Short PR-interval and ventricular pre-excitation
The Wolff-Parkinson-White syndrome is defined by the association of an atrioventricular pre-excitation (bundle of Kent) and paroxysmal supraventricular tachycardias occurring preferentially in young patients with a healthy heart. A bundle of Kent is a muscle structure that pierces the atrioventricular fibrous skeleton and provides a direct accessory connection between the atria and the ventricles. In a majority of cases, the heart is free of other lesions even though the incidence of this type of accessory pathways is increased in patients with hypertrophic cardiomyopathy or Ebstein's anomaly. Its frequency is probably underestimated due to the presence of intermittent pre-excitations, of atypical or mild forms and of hidden forms. Its frequency decreases after the age of 50, mainly related to the involution of the accessory bundle.
Diagnosis is initially electrocardiographic with demonstration of:
- A typically normal sinus P-wave (in the absence of heart disease);
- A short PR-interval less than 120 ms; hence the impulse originating from the atrium and descending the bundle of Kent does not encounter any slow-conducting structure and therefore arrives directly at the ipsilateral ventricle which explains the very short time frame between activation of the atrial myocardium and activation of the ventricular myocardium; the PR-interval is often difficult to measure with accuracy, the beginning of the ventriculogram being formed by a slurred pattern which slowly detaches from the isoelectric line; the QRS-complex can occasionally begin before the end of the P-wave;
- A delta wave; the delta wave is named after the triangular pattern of the upstroke of the QRS-complex; premature ventricular activation begins at the ventricular insertion of the accessory bundle; the electrical activation then spreads into the surrounding undifferentiated myocardium with a slow conduction velocity; the beginning of the QRS is therefore characteristic with a slurred pattern and slow depolarization slopes;
- A fusion between two activation fronts; the impulse originating from the atrium simultaneously descends to the ventricles via two conduction pathways (accessory and nodo-Hisian); ventricular activation begins at the level of the accessory pathway while the impulse simultaneously slowly progresses into the atrioventricular node and then quickly into the bundle of His, bundle branches and the Purkinje network; thus, the end of the QRS is primarily under the dependence of the activation front originating from the normal conduction pathways;
- A wide QRS-complex greater than 120 ms; conversely, the duration of the PJ interval (measured from the beginning of the P-wave to the end of the QRS) remains normal indicating that the widening of QRS-complexes solely impinges on the PR-interval;
- Repolarization disorders that are frequently associated with the abnormal QRS; the direction of the terminal phase is usually opposite to that of the delta wave; these repolarization abnormalities can be attributed to the abnormal activation affecting the beginning of the QRS (same mechanism as for the abnormalities observed in a left bundle branch block or in a paced patient); these abnormalities can fluctuate and render interpretation of a stress test or electrocardiogram difficult in a patient with chest pain;
The pre-excitation pattern can either be fixed or vary depending on various factors. In the bundle of Kent, the conduction velocity remains virtually unchanged. On the other hand, in the normal conduction pathways, the impulse descends more or less rapidly depending on the state of the vago-sympathetic balance at the atrioventricular node which in turn will modulate the degree of fusion and the respective proportions of depolarized ventricular mass by either of the two conduction pathways. A vagal maneuver slows or blocks AV nodal conduction and promotes the emergence of a fully pre-excited pattern. In contrast, an injection of atropine decreases this pattern.
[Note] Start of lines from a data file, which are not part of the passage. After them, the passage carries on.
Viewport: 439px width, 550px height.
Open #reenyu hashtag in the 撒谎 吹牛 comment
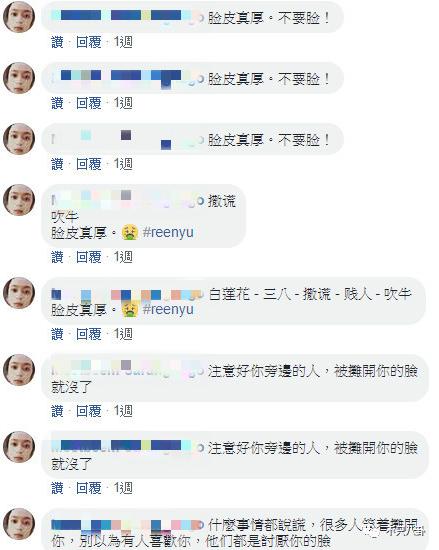click(x=168, y=232)
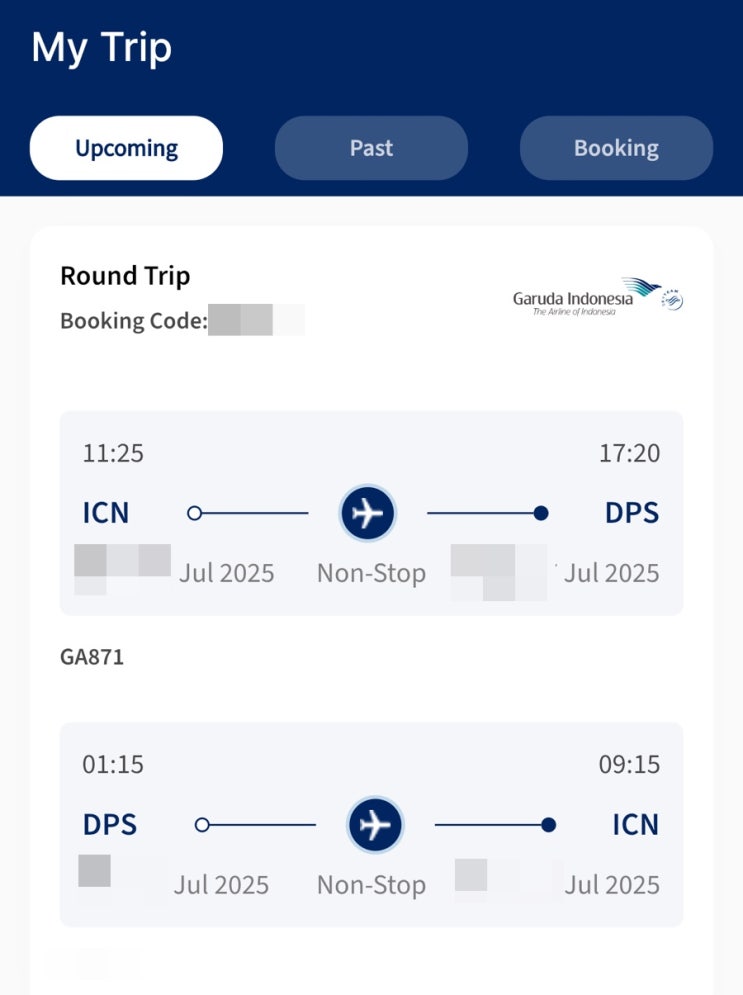Tap the airplane icon on ICN to DPS flight
The image size is (743, 995).
[x=367, y=513]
Occasionally, anterograde conduction is present but difficult to visualize (concealed bundle of Kent). For a left lateral pathway, the time taken by the impulse to travel from the sinus node to the left atrium is longer than the transit time to the nodo-Hisian pathway thus explaining the presence of a minimal delta wave. The absence of a septal q wave in leads V5-V6 should suggest an accessory pathway in a patient with palpitations. While the presence of a concealed accessory pathway (no anterograde conduction) does not expose the patient to a risk of sudden death during rapid atrial fibrillation, this is not the case for a masked accessory pathway; indeed, the difficulty in visualizing the accessory pathway stems from the significant distance between the sinus node and the pathway and not to a long refractory period.